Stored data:
※
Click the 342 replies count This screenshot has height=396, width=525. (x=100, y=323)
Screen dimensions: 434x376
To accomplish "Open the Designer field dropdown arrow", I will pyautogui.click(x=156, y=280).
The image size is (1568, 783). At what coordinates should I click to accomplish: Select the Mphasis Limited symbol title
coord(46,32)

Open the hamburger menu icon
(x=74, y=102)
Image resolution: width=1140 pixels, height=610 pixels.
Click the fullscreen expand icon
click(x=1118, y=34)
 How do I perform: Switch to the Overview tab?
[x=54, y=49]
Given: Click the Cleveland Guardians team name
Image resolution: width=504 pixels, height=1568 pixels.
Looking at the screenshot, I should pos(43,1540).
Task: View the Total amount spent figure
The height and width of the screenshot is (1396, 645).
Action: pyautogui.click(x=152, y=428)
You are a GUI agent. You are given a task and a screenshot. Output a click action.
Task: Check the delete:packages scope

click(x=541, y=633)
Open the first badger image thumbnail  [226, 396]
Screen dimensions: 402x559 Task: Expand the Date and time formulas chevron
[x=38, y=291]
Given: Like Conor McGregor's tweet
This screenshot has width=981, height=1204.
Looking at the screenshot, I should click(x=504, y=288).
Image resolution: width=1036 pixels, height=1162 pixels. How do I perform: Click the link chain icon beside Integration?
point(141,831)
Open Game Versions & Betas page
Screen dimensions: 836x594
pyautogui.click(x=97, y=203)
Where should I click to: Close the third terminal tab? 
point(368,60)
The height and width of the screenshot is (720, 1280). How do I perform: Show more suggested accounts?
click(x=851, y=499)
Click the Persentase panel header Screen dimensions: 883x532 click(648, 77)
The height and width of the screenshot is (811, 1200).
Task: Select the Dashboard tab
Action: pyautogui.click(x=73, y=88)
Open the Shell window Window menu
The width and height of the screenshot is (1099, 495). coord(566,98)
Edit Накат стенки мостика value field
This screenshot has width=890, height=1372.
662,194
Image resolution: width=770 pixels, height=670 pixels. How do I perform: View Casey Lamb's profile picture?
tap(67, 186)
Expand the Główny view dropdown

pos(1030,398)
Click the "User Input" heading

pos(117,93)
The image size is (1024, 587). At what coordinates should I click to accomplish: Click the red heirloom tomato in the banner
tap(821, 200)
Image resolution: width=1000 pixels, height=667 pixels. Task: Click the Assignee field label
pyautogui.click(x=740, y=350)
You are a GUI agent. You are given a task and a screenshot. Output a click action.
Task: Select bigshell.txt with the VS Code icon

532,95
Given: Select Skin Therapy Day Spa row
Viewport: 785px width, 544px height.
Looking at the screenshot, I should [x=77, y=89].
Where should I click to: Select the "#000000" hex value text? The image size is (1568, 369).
※
What to work on »
All of the records need to be transcribed exactly.

Reply to the task »
Click the 342 replies count This screenshot has height=396, width=525. (x=100, y=323)
Screen dimensions: 434x376
To accomplish "Open the Designer field dropdown arrow", I will pyautogui.click(x=156, y=280).
The image size is (1568, 783). At what coordinates should I click to accomplish: Select the Mphasis Limited symbol title
coord(46,32)

Open the hamburger menu icon
(x=74, y=102)
Image resolution: width=1140 pixels, height=610 pixels.
Click the fullscreen expand icon
click(x=1118, y=34)
 How do I perform: Switch to the Overview tab?
[x=54, y=49]
Given: Click the Cleveland Guardians team name
Image resolution: width=504 pixels, height=1568 pixels.
Looking at the screenshot, I should pos(43,1540).
Task: View the Total amount spent figure
The height and width of the screenshot is (1396, 645).
Action: pyautogui.click(x=152, y=428)
You are a GUI agent. You are given a task and a screenshot. Output a click action.
Task: Check the delete:packages scope

click(x=541, y=633)
Open the first badger image thumbnail  [226, 396]
Screen dimensions: 402x559 Task: Expand the Date and time formulas chevron
[x=38, y=291]
Given: Like Conor McGregor's tweet
This screenshot has width=981, height=1204.
Looking at the screenshot, I should click(x=504, y=288).
Image resolution: width=1036 pixels, height=1162 pixels. How do I perform: Click the link chain icon beside Integration?
point(141,831)
Open Game Versions & Betas page
Screen dimensions: 836x594
pyautogui.click(x=97, y=203)
Where should I click to: Close the third terminal tab? 
point(368,60)
The height and width of the screenshot is (720, 1280). How do I perform: Show more suggested accounts?
click(x=851, y=499)
Click the Persentase panel header Screen dimensions: 883x532 click(648, 77)
The height and width of the screenshot is (811, 1200).
Task: Select the Dashboard tab
Action: pyautogui.click(x=73, y=88)
Open the Shell window Window menu
The width and height of the screenshot is (1099, 495). coord(566,98)
Edit Накат стенки мостика value field
This screenshot has width=890, height=1372.
662,194
Image resolution: width=770 pixels, height=670 pixels. How do I perform: View Casey Lamb's profile picture?
tap(67, 186)
Expand the Główny view dropdown

pos(1030,398)
Click the "User Input" heading

pos(117,93)
The image size is (1024, 587). At what coordinates should I click to accomplish: Click the red heirloom tomato in the banner
tap(821, 200)
Image resolution: width=1000 pixels, height=667 pixels. Task: Click the Assignee field label
pyautogui.click(x=740, y=350)
You are a GUI agent. You are given a task and a screenshot. Output a click action.
Task: Select bigshell.txt with the VS Code icon

532,95
Given: Select Skin Therapy Day Spa row
Viewport: 785px width, 544px height.
Looking at the screenshot, I should [x=77, y=89].
Where should I click to: Select the "#000000" hex value text? The image size is (1568, 369).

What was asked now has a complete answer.